Embodiments of the present invention relate to imaging, and more particularly to construction of an image with an enhanced depth of field.
Prevention, monitoring and treatment of physiological conditions such as cancer, infectious diseases and other disorders call for the timely diagnosis of these physiological conditions. Generally, a biological specimen from a patient is used for the analysis and identification of the disease. Microscopic analysis is a widely used technique in the analysis and evaluation of these samples. More specifically, the samples may be studied to detect presence of abnormal numbers or types of cells and/or organisms that may be indicative of a disease state. Automated microscopic analysis systems have been developed to facilitate speedy analysis of these samples and have the advantage of accuracy over manual analysis in which technicians may experience fatigue over time leading to inaccurate reading of the sample. Typically, samples on a slide are loaded onto a microscope. A lens or objective of the microscope may be focused onto a particular area of the sample. The sample is then scanned for one or more objects of interest. It may be noted that it is of paramount importance to properly focus the sample/objective to facilitate acquisition of images of high quality.

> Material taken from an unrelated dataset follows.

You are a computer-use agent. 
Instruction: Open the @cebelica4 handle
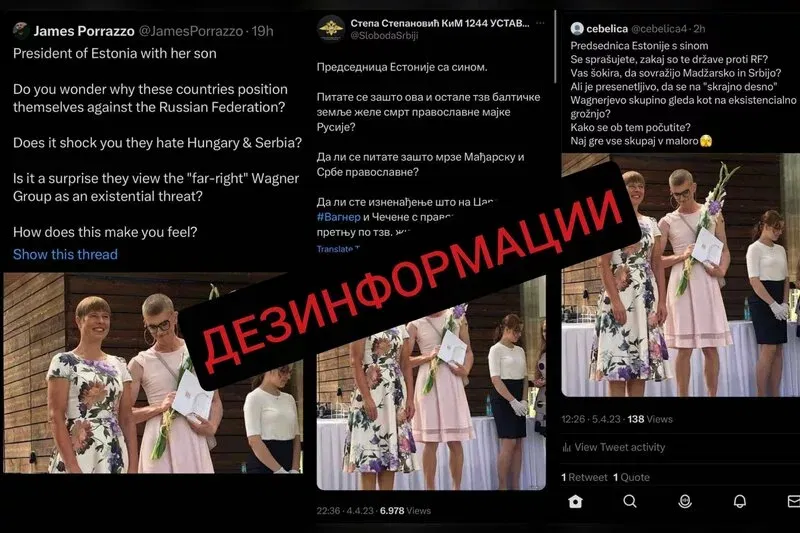(659, 29)
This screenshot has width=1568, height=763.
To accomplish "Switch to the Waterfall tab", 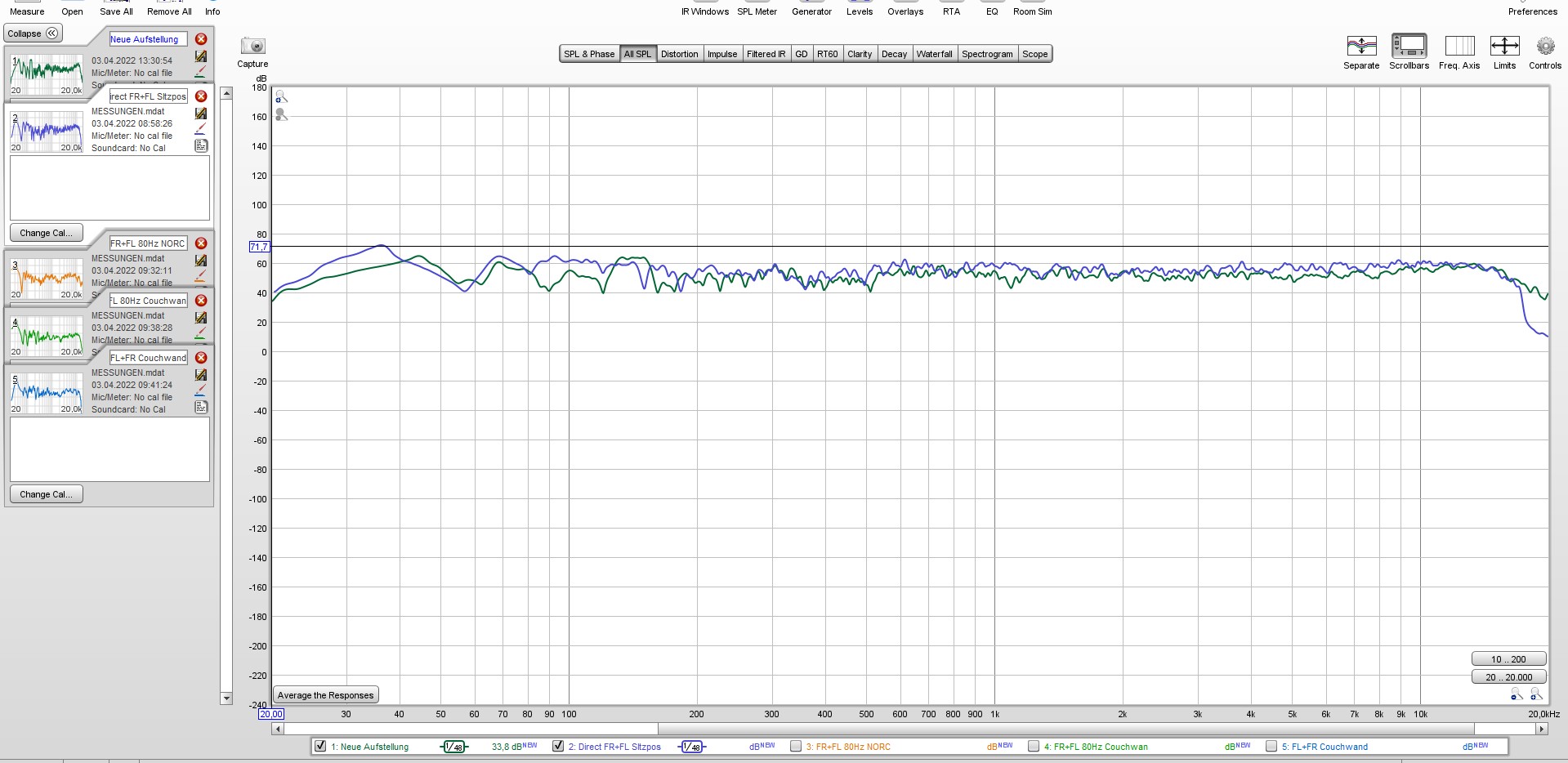I will 934,54.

Digital optical microscopes are used to observe a wide variety of samples. A depth of field is defined as a measurement of a range of depth along a view axis corresponding to the in-focus portion of a three-dimensional (3D) scene being imaged to an image plane by a lens system. Images acquired via use of digital microscopes are typically acquired at high numerical apertures. The images obtained at the high numerical apertures are generally highly sensitive to a distance from a sample to an objective lens. Even a deviation of a few microns may be enough to throw a sample out of focus. Additionally, even within a single field of view of the microscope, it may not be possible to bring an entire sample into focus at one time merely by adjusting the optics.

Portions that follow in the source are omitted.